TASK → Below are the records; copy every line in them that holds the string "agent".

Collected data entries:

----

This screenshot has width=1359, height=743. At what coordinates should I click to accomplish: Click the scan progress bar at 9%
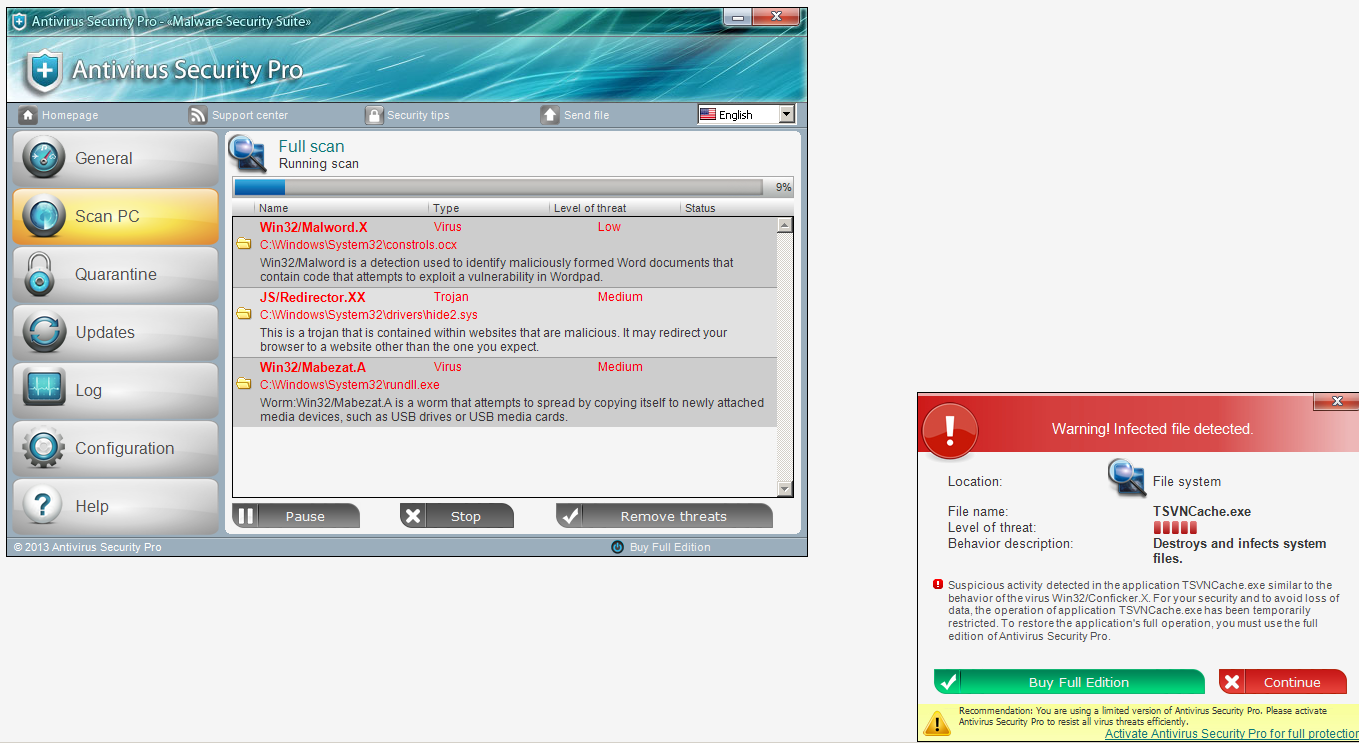coord(497,187)
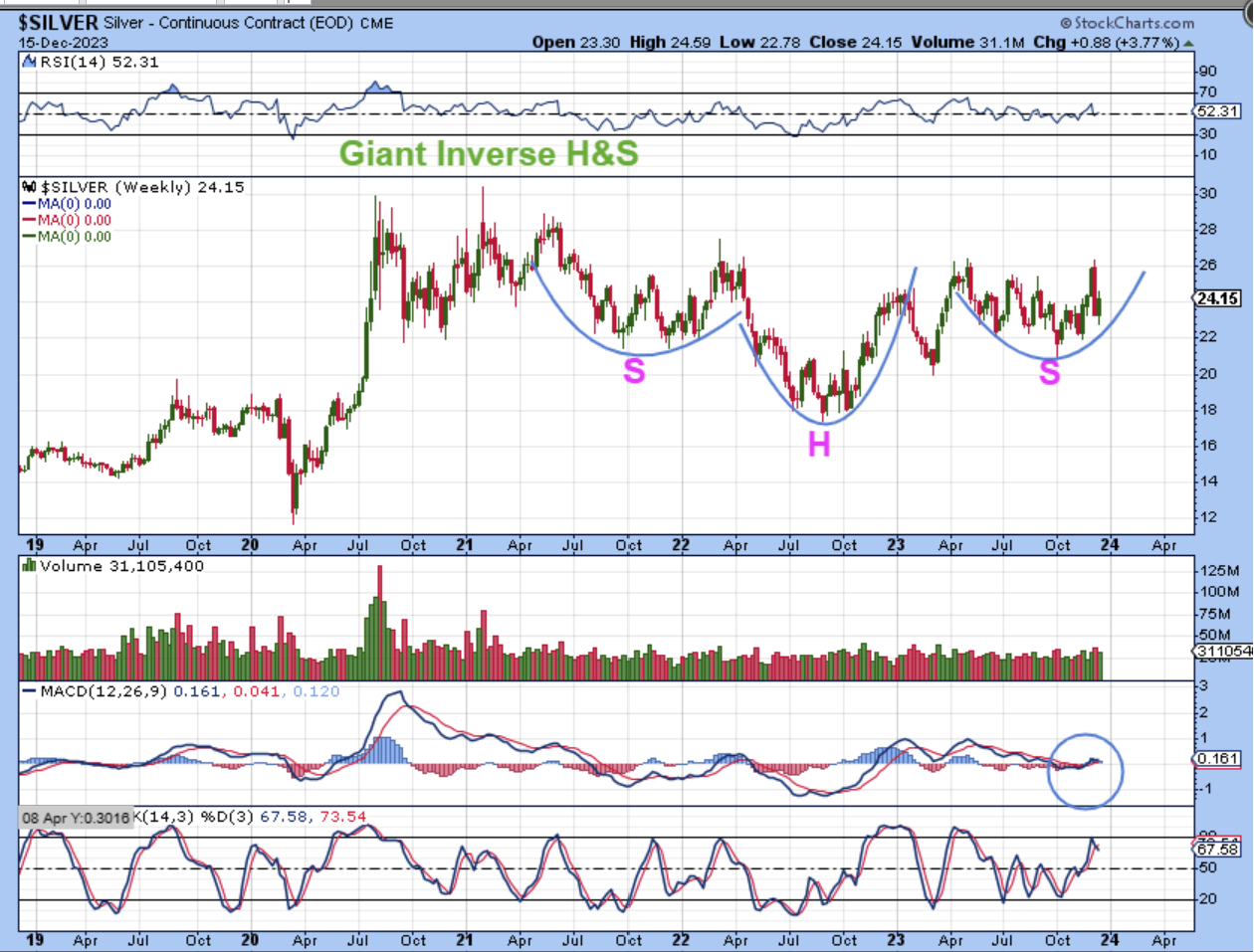Click the 24.15 current price axis tag
The image size is (1254, 952).
click(x=1217, y=298)
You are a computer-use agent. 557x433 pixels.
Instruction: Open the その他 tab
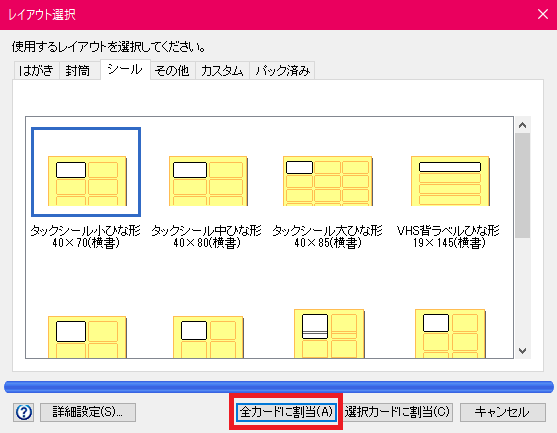point(172,70)

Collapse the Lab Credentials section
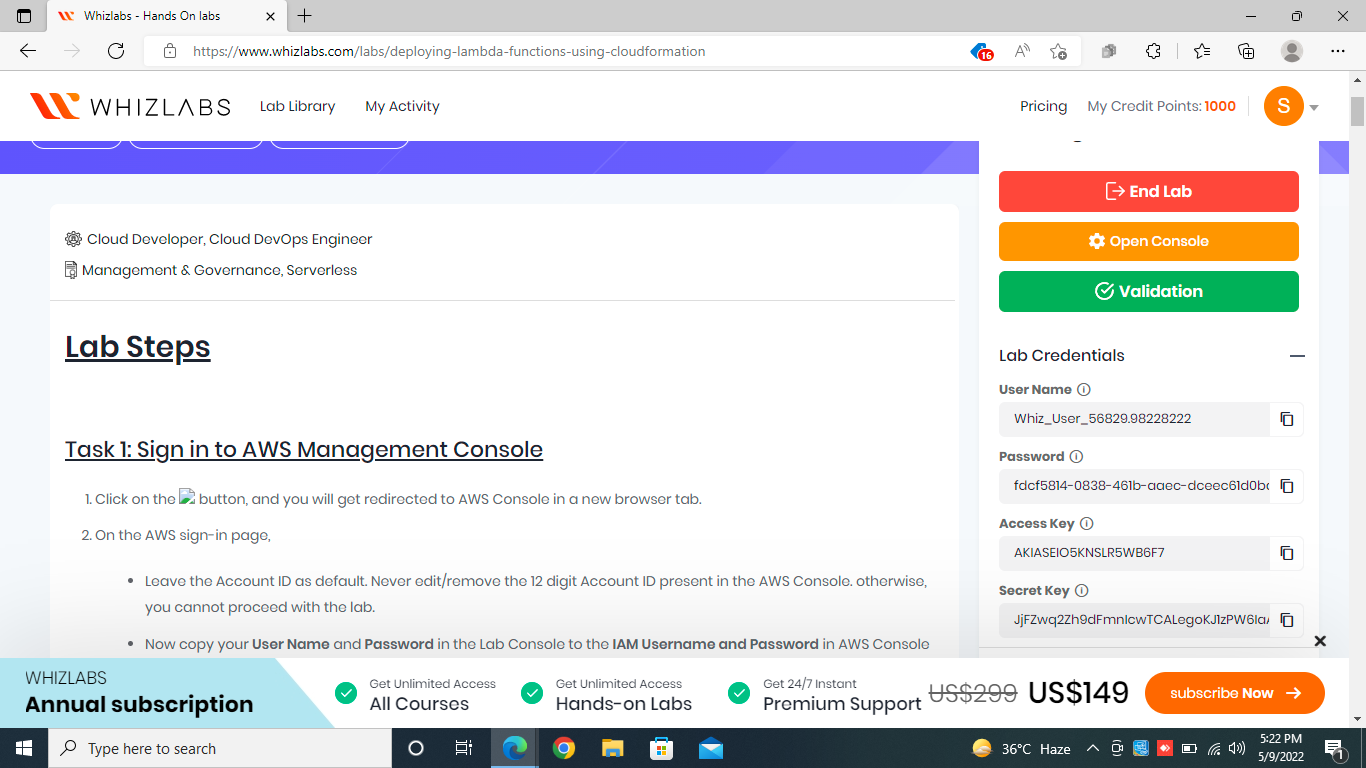point(1297,355)
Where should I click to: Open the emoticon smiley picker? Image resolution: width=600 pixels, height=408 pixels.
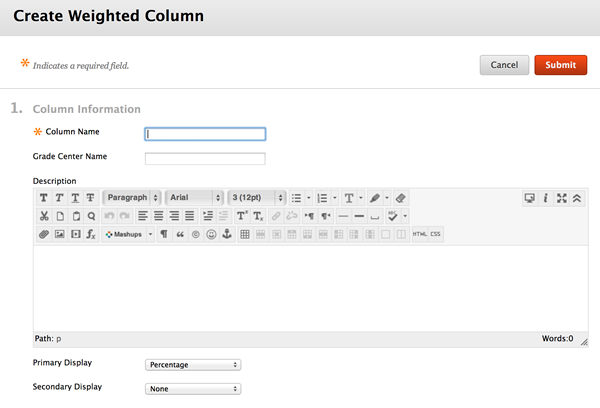coord(211,234)
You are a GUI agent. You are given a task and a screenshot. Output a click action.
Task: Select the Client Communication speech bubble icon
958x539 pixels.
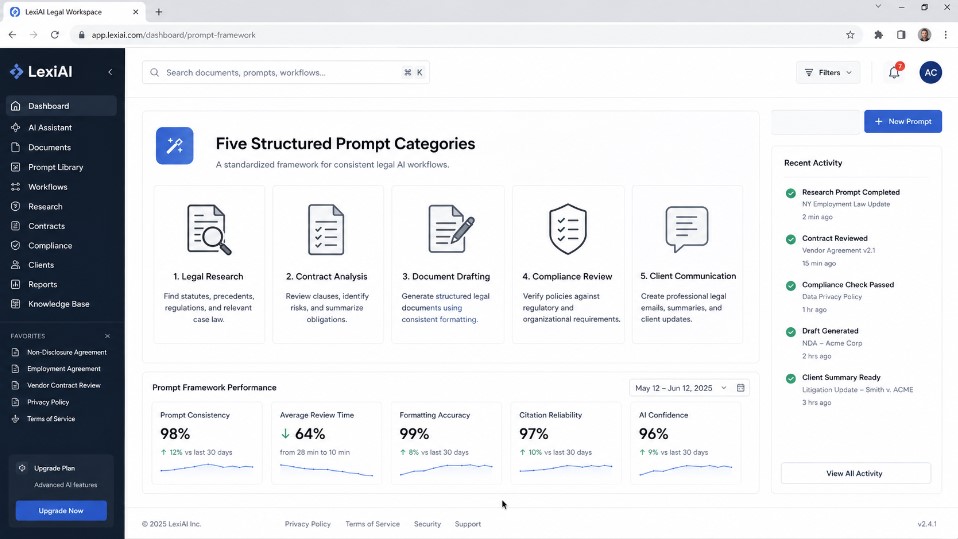click(687, 229)
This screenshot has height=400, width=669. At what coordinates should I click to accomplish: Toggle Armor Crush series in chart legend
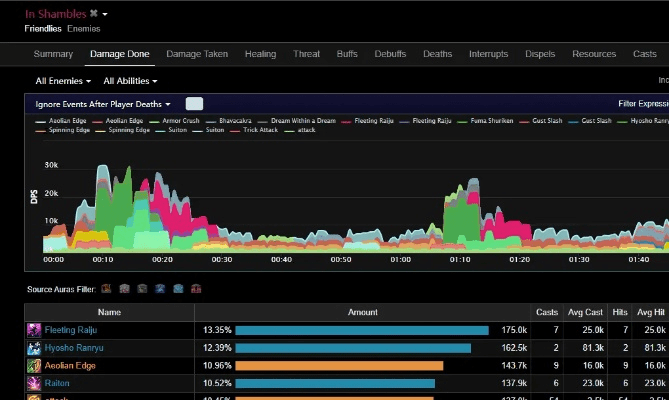point(182,120)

----

ANSWER →
You are a computer-use agent. 557x433 pixels.
You are a GUI agent. You are given a task and a screenshot. Output a click action.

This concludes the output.